When the trial went a different way, the groups adapted. “When Kyle was acquitted, instead of blaming all these things that they were ready to, they were able to spin it. Instead, Kyle prevailed over these things—and prevailing over these things was something that was possible,” Holt said.
At the same time, the conspiratorial fears in these groups have only deepened. “What’s been concerning to me is even ahead of the verdict, and especially after, there’s this fear in the far right that people who believed Rittenhouse was guilty, particularly BLM supporters, would have some kind of violent backlash, against—they don’t say this explicitly, but against white people,” he said.
When a man in an SUV drove into Christmas crowds in Wisconsin on Sunday, they saw the signs: “Because the suspect was Black and because most of the victims were white, they have folded it into that sort of broader narrative about a racial, violent backlash happening,” Holt said. Even as police said the man in custody was actually fleeing an altercation, the propaganda has already been successful in connecting him to Rittenhouse. “They believe there is this lurking threat of racial justice advocates who would commit violence against them. And that it’s patriotic in a way to show up at these events and be ready to be in a quote-unquote self-defense situation.”
That may be the real concern now. “I’m worried that this kind of lionization and hero treatment that Rittenhouse is getting on programs like Tucker Carlson’s show and widely throughout conservative media, that might be also enticing for people to try to copy what Rittenhouse did, which is to place yourself into a self-defense scenario,” Holt said. “I just worry about the precedent that this sets in terms of encouraging kids who want to be seen, who want respect—almost the same way when someone joins a gang—joining a militia or another group of people with guns.”
Crucially, Holt added, “I also worry about the counterreaction” on the left. “If we’re seeing more protests with guns at them in general, that’s going to make protesting generally much more dangerous. There’s data that shows this is the case.”
“I’ve studied enough about arms races,” Clarke said separately. “More people on both sides are going to feel the need to show up armed, and that’s bad for everybody.”
Both Clarke and Holt underlined that concern. They cautioned that they aren’t speaking of an imminent threat that requires a direct response from activists on the left.
“I didn’t see any indications of mobilization of armed groups,” Holt told me. “I didn’t see logistical stuff that would make me seriously worry about it.”

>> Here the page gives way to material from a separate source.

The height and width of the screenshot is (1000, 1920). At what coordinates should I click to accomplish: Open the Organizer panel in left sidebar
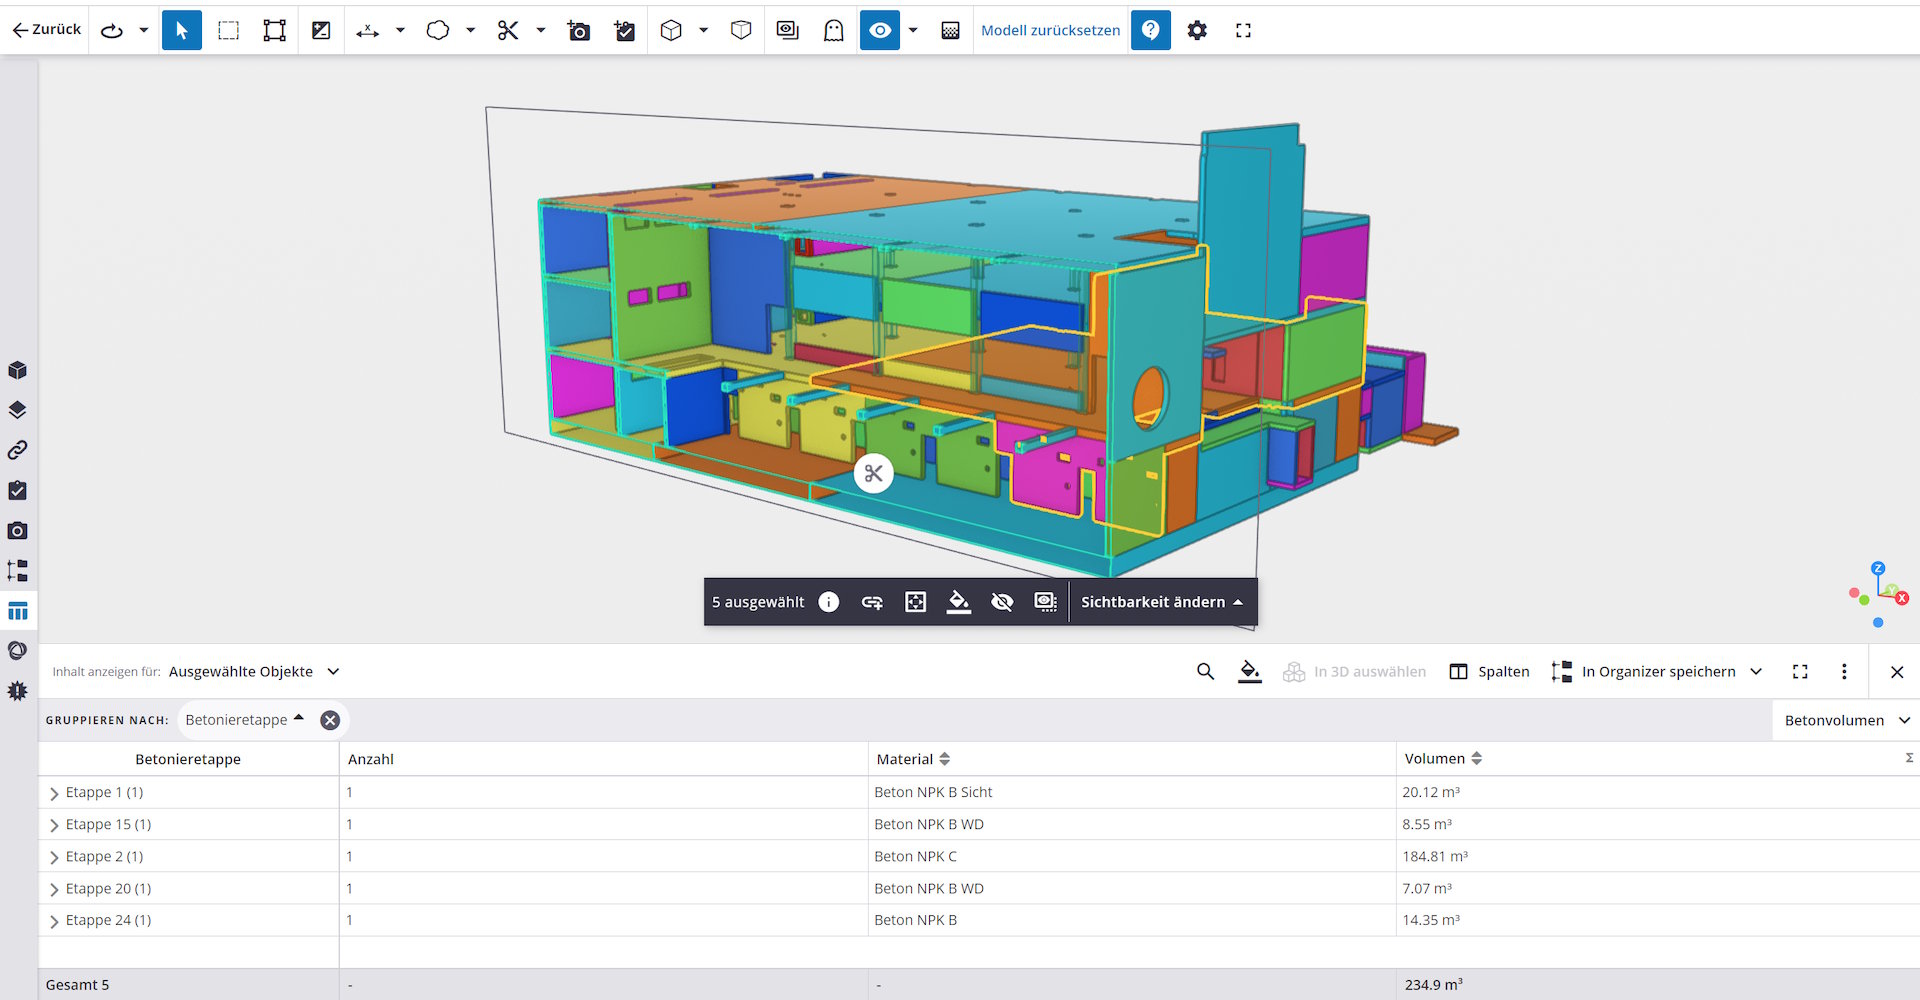tap(17, 571)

Even so, the possibility is reason enough to stay alert—a recent Proud Boys march in New York City, for example, is well worth paying attention to. “A lot of these groups were trying to recover from whatever PR damage they experienced as a result of the Capitol riot. Some of these groups are getting more and more comfortable showing up in public again, especially on local and smaller scales. But to show up in a big place like New York City after the Rittenhouse verdict, it seems like that was a pretty notable escalation,” he said.
As the fallout from the verdict continues, the Gun Owners of America said it would “award” an AR-15 to Rittenhouse, and the teenager flew to Florida to meet with Donald Trump, signaling his intention to lean into the right-wing veneration. But for the left, Holt said what’s warranted now is vigilance and awareness but not cascading fear.

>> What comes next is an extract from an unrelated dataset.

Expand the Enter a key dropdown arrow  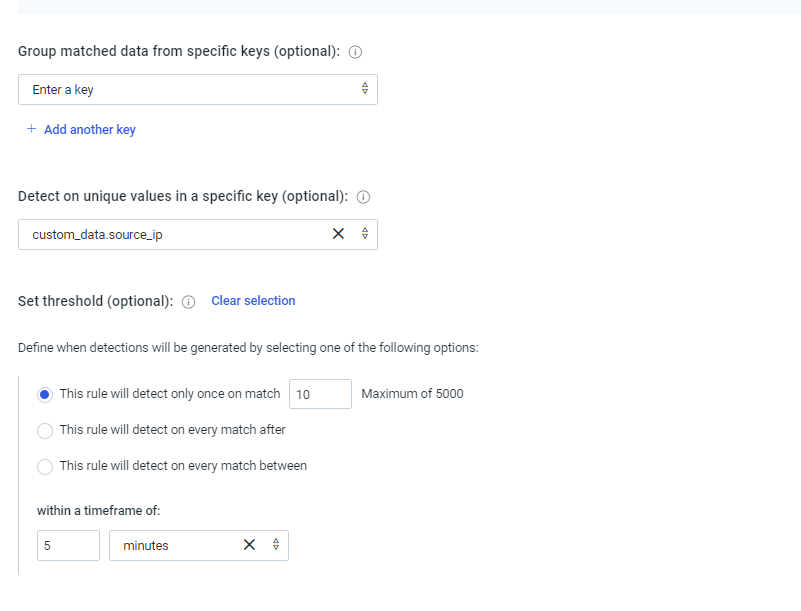365,89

“Even though I deal with a very intense subject matter that has a body count attached to it, I do not want to be a scaremonger,” he said. “Being aware and prepared is good, but being paranoid is a waste of time and it’s not helpful. This is a possibility, and it’s something that I think should be considered in planning protests. Having at least a vague sense of what to do if an armed individual shows up is something that police departments should consider. But I would caution people against being obsessively paranoid about it, because it tricks the mind into thinking you’re being productive about something when you’re really not.”